### WORK INSTRUCTIONS
1) Answer these questions using the Boeing B-1 text:
(a) Who designed the B-1, and when?
(b) What make of engine powered the Model 6?
(c) Which aircraft did the design resemble?
2) According to the Boeing B-1 text, why was the Model 6 given the B-1 designation?
3) Continue the Boeing B-1 text from the point where it stops.

### TEXT SEGMENT
* * * * *
The Boeing B-1 (company designation Model 6) is a small biplane flying boat designed by William Boeing shortly after World War I.

==Design and development==
The Model 6 was the first commercial design for Boeing (as opposed to military or experimental designs), hence the B-1 designation. Its layout was conventional for its day, with a Hall-Scott engine driving a pusher propeller mounted amongst the cabane struts. The pilot sat in an open cockpit at the bow, and up to two passengers could be carried in a second open cockpit behind the first. The design was reminiscent of the Curtiss HS-2L that Boeing had been building under license during the war.
* * * * *
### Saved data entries
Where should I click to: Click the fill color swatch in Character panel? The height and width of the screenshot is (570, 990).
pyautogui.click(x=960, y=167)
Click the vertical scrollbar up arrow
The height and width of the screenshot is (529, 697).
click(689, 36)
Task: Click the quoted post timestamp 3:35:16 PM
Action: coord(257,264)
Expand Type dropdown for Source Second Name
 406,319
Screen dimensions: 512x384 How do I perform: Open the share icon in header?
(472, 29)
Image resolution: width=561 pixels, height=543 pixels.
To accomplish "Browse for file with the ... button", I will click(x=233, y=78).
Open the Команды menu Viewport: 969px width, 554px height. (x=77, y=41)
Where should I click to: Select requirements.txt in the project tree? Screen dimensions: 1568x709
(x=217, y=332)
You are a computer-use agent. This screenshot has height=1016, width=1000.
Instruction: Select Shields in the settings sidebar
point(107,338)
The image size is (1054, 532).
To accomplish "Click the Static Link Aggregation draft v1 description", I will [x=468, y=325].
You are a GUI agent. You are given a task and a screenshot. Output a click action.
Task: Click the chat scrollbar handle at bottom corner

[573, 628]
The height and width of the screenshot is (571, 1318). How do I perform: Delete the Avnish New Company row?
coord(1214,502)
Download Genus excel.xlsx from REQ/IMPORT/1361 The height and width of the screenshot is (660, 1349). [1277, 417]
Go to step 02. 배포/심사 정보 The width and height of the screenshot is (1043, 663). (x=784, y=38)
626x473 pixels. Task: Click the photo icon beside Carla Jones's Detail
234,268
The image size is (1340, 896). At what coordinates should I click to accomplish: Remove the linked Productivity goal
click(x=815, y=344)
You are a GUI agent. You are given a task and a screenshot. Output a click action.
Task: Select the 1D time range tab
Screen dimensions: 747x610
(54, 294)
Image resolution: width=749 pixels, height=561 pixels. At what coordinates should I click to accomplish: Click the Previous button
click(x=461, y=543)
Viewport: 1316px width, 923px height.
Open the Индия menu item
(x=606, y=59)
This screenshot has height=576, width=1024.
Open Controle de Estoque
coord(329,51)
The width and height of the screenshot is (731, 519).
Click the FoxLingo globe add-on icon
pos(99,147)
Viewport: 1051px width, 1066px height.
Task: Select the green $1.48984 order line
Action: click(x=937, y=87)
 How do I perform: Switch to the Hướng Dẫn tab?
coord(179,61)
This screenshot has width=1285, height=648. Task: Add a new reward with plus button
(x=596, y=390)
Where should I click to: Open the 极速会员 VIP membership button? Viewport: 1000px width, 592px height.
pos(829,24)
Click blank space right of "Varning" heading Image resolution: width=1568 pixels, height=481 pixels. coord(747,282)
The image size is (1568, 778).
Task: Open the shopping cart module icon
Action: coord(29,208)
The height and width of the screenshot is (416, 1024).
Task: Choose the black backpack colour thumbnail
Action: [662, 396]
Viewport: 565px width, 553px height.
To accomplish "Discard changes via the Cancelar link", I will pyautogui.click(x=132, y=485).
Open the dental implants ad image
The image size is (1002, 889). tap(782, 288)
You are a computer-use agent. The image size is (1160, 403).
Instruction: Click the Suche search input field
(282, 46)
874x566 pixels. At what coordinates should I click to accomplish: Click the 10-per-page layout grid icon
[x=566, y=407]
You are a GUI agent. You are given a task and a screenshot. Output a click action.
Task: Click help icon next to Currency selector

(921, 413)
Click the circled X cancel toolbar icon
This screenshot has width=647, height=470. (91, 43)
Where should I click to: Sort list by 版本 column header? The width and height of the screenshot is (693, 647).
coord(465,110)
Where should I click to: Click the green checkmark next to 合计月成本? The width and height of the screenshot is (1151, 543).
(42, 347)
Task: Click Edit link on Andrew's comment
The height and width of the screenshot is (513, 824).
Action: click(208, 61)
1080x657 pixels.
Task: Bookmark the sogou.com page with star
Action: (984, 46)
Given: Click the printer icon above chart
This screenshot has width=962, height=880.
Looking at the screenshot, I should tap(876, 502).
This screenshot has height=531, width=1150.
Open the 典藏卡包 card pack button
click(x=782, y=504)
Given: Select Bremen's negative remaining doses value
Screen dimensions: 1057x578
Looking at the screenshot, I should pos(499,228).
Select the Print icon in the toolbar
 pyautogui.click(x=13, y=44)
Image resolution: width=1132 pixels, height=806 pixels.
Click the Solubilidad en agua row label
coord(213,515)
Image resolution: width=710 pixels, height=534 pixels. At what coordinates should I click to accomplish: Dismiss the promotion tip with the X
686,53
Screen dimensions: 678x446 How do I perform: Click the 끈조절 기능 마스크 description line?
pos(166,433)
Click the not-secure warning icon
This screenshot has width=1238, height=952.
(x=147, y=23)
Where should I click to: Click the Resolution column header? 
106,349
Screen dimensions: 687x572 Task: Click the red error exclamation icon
* * * * *
### SOLVED PROBLEMS
1)
(a) William Boeing designed it shortly after World War I.
(b) A Hall-Scott engine.
(c) The Curtiss HS-2L.

2) The Model 6 got the B-1 designation because it was Boeing's first commercial design, as opposed to its military or experimental designs.

3)
==Operational history==
Only a single aircraft was built, as Boeing had trouble selling it in a market flooded with war-surplus aircraft. In 1920, it was purchased by Edward Hubbard, who used it to carry air mail between Seattle, Washington and Victoria, British Columbia. Air mail service began on 27 December 1919, and continued for eight years. The plane flew until 1930 before being preserved and put on display at Seattle's Museum of History and Industry in 1954.

==Boeing B-1D==
Between May 1928 and April 1929, Boeing built two B-1Ds. Apart from the shape of the rudder, all other structural details were different to the original biplane

==Boeing B-1E==
The six planes built from March 1928 were identical to the first B-1D except for heavier construction, the engine, and a redesigned rudder.